Start of RECORDS FOR THE EXERCISE
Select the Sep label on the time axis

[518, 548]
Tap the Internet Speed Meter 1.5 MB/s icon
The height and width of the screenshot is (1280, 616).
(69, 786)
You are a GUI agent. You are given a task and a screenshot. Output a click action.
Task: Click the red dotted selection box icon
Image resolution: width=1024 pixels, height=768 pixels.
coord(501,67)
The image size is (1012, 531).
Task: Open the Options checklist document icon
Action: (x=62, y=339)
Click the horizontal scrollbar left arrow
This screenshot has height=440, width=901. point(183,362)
End of RECORDS FOR THE EXERCISE
» TASK DESCRIPTION: Output exactly, and only, the lines running from the one that contains "Task: Click the red dotted selection box icon" through the last line of the entries above.

» RESULT:
Task: Click the red dotted selection box icon
Image resolution: width=1024 pixels, height=768 pixels.
coord(501,67)
The image size is (1012, 531).
Task: Open the Options checklist document icon
Action: (x=62, y=339)
Click the horizontal scrollbar left arrow
This screenshot has height=440, width=901. point(183,362)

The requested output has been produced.